What's this notion termed in category theory? The notion of treating objects as arrows?

Vincent L

Can you give some context ? I can see threating Arrow as object, but for the reverse I don't see an easy way to define composition...

Pedro Minicz

Objects in category contain no information, they exist simply to serve as the source and target of arrows, that is, they delimit composition. As such, you can formalize categories without ever defining or mentioning objects. I've seen this concept be called the arrow theory of categories or single-sorted definition of a category.

Pedro Minicz

Just observe that you can identify each object with its identity morphism.

Sridhar Ratnakumar

In a graph, one may treat vertices as edges.

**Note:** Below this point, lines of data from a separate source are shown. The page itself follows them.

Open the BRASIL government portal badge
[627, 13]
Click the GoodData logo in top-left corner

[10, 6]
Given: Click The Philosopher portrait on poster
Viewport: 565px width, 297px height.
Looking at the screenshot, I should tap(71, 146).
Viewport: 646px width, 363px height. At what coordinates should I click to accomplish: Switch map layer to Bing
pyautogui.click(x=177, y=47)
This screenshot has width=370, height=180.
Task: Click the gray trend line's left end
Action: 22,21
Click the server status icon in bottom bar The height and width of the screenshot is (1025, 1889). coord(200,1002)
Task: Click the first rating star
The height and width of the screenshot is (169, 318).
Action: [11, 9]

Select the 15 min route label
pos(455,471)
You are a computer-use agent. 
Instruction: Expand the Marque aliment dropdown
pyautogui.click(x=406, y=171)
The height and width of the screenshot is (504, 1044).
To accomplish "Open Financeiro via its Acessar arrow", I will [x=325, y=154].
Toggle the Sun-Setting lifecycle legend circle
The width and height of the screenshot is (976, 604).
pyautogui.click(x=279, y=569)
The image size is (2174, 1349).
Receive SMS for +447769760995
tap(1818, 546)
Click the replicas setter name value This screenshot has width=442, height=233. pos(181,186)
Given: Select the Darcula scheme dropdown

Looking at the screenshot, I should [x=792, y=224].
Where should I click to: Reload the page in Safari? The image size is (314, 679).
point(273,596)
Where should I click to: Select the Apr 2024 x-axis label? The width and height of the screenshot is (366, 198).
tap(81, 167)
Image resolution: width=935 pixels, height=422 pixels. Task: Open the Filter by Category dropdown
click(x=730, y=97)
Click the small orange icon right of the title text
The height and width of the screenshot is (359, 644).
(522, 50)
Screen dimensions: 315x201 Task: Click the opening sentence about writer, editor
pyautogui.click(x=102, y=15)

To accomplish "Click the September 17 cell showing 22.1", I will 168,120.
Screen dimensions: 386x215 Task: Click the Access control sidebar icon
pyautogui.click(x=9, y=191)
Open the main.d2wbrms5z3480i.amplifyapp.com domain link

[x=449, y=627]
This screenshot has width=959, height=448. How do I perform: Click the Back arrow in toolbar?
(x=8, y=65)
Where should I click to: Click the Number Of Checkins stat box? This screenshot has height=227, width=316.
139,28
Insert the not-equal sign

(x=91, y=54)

If C->A->B, then in an alternate graph "A" can be treated as an edge between the two arrows (which are now vertices).

Asad Saeeduddin

The notion of treating objects as arrows is called a bicategory

Asad Saeeduddin

For example, for any two categories A, B, there is a category [A, B] whose objects are functors between the aforementioned categories, and whose morphisms are natural transformations. But these objects (functors) can be perceived as morphisms at a different level, i.e. morphisms in the hom-category [A, B]. In category theory jargon, we are saying that the category of (small) categories is a (strict) bicategory.

Vincent L

what is a hom-category ?